Stored entries:

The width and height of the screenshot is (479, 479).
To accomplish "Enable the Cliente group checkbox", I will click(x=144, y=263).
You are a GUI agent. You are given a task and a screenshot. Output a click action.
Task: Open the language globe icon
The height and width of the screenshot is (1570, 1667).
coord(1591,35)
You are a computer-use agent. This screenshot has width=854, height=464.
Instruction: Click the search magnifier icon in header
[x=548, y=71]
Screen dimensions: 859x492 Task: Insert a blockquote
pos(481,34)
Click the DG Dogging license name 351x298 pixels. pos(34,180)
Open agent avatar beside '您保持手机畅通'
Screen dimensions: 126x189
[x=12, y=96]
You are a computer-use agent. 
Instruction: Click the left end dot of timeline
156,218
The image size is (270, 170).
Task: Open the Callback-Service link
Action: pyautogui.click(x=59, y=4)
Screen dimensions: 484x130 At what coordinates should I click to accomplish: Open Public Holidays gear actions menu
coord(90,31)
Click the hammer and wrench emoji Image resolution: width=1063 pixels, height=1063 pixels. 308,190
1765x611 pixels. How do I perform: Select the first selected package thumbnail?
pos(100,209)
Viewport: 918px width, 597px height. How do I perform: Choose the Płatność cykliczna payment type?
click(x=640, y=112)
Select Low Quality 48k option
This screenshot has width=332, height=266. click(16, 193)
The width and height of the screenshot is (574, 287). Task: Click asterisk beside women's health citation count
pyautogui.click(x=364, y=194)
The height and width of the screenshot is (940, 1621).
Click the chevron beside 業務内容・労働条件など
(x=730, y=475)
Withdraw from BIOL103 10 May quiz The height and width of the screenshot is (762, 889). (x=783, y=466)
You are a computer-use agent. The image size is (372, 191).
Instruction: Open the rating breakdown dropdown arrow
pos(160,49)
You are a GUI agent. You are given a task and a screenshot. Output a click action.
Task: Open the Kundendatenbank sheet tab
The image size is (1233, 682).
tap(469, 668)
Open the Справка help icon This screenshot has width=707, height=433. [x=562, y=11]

Work item
All of the data above needs to be transcribed verbatim.

Solution to this problem
The width and height of the screenshot is (479, 479).
To accomplish "Enable the Cliente group checkbox", I will click(x=144, y=263).
You are a GUI agent. You are given a task and a screenshot. Output a click action.
Task: Open the language globe icon
The height and width of the screenshot is (1570, 1667).
coord(1591,35)
You are a computer-use agent. This screenshot has width=854, height=464.
Instruction: Click the search magnifier icon in header
[x=548, y=71]
Screen dimensions: 859x492 Task: Insert a blockquote
pos(481,34)
Click the DG Dogging license name 351x298 pixels. pos(34,180)
Open agent avatar beside '您保持手机畅通'
Screen dimensions: 126x189
[x=12, y=96]
You are a computer-use agent. 
Instruction: Click the left end dot of timeline
156,218
The image size is (270, 170).
Task: Open the Callback-Service link
Action: pyautogui.click(x=59, y=4)
Screen dimensions: 484x130 At what coordinates should I click to accomplish: Open Public Holidays gear actions menu
coord(90,31)
Click the hammer and wrench emoji Image resolution: width=1063 pixels, height=1063 pixels. 308,190
1765x611 pixels. How do I perform: Select the first selected package thumbnail?
pos(100,209)
Viewport: 918px width, 597px height. How do I perform: Choose the Płatność cykliczna payment type?
click(x=640, y=112)
Select Low Quality 48k option
This screenshot has width=332, height=266. click(16, 193)
The width and height of the screenshot is (574, 287). Task: Click asterisk beside women's health citation count
pyautogui.click(x=364, y=194)
The height and width of the screenshot is (940, 1621).
Click the chevron beside 業務内容・労働条件など
(x=730, y=475)
Withdraw from BIOL103 10 May quiz The height and width of the screenshot is (762, 889). (x=783, y=466)
You are a computer-use agent. The image size is (372, 191).
Instruction: Open the rating breakdown dropdown arrow
pos(160,49)
You are a GUI agent. You are given a task and a screenshot. Output a click action.
Task: Open the Kundendatenbank sheet tab
The image size is (1233, 682).
tap(469, 668)
Open the Справка help icon This screenshot has width=707, height=433. [x=562, y=11]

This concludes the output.